While shaken by Abbott's death, Glicker and other New Yorkers who work with live music acts said Thursday that they thought the lethal incident was a fluke, an exception to the rule given the level of security at most live shows.
"Anything could happen when you're crossing the street, too," veteran entertainment publicist Liz Rosenberg of Warner Bros. Records said, when asked if her clients -- who include Madonna, Josh Groban and Cher -- have worried about their safety onstage.
Rosenberg said security staffers at large-scale concerts are trained to look for "certain types" of people in the audience who may cause trouble and are usually briefed beforehand about fans who've tried to communicate with artists.
Security at smaller venues such as B.B. King's in Times Square and The Downtown, which both have a capacity of about 500, tends to vary depending on what sort of band is playing that night.
"For the heavy metal shows, for the hip-hop shows, security is tighter," said Rena Siwek, B.B. King's public relations director. Still, she said, the worst incident she could recall was a concertgoer whipping out a can of mace in September at a Siouxsie Sioux concert.
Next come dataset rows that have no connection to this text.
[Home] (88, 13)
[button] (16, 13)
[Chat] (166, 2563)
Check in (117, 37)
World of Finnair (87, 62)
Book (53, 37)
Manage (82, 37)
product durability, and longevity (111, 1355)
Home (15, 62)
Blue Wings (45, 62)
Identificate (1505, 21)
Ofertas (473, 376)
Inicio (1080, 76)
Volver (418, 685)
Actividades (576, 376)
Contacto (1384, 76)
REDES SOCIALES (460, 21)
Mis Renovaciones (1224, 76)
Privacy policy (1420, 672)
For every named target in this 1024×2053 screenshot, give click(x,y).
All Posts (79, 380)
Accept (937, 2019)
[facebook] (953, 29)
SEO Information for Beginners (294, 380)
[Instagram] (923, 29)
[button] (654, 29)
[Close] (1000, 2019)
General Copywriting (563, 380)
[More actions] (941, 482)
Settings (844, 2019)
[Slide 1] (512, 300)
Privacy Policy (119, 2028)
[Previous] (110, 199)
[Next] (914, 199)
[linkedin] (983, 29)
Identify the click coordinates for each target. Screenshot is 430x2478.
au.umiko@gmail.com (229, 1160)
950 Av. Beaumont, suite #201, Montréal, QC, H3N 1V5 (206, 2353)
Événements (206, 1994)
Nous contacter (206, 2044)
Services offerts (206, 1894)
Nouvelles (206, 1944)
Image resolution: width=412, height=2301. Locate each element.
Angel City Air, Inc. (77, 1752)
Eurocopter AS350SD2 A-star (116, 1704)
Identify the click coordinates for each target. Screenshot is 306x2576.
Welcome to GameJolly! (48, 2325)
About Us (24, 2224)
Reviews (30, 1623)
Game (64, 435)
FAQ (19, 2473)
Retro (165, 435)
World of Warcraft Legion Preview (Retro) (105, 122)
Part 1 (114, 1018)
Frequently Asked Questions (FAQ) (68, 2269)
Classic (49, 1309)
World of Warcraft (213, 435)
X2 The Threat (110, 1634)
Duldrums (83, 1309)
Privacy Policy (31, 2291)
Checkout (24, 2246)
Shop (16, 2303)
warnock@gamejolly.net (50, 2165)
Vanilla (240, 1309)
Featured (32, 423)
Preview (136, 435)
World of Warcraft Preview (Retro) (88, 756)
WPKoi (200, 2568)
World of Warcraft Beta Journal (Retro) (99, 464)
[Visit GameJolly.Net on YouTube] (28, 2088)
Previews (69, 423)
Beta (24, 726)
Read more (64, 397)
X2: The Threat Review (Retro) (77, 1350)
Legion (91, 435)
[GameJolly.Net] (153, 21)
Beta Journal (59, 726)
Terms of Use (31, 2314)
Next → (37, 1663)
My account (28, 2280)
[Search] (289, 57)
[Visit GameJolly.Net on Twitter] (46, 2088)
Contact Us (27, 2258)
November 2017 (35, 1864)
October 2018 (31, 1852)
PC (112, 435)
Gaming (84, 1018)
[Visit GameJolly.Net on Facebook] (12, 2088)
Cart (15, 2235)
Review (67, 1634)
At the Crazy Donkey in Farmingdale -- where Abbott's former Pantera bandmate Phil Anselmo performed without incident seven months ago with his current band, Superjoint Ritual -- door staff search all backpacks and conduct pat-downs, general manager James Shurgrue said. Bouncers inside scan the crowd for suspicious activity, while yet another employee monitors patrons via the club's 16 security cameras. The point, he said, is to stop trouble before it escalates.
Glicker said that The Downtown's security team ramps their plan up accordingly for shows where more aggressive fans are expected, scheduling extra staff, patting patrons down for weapons, or using a metal detector wand.
"I usually have the biggest, meanest-looking guy at the door," Glicker said. "When you have that kind of posture going on, if somebody is stupid enough to have a weapon they turn around and walk away and put it in their car."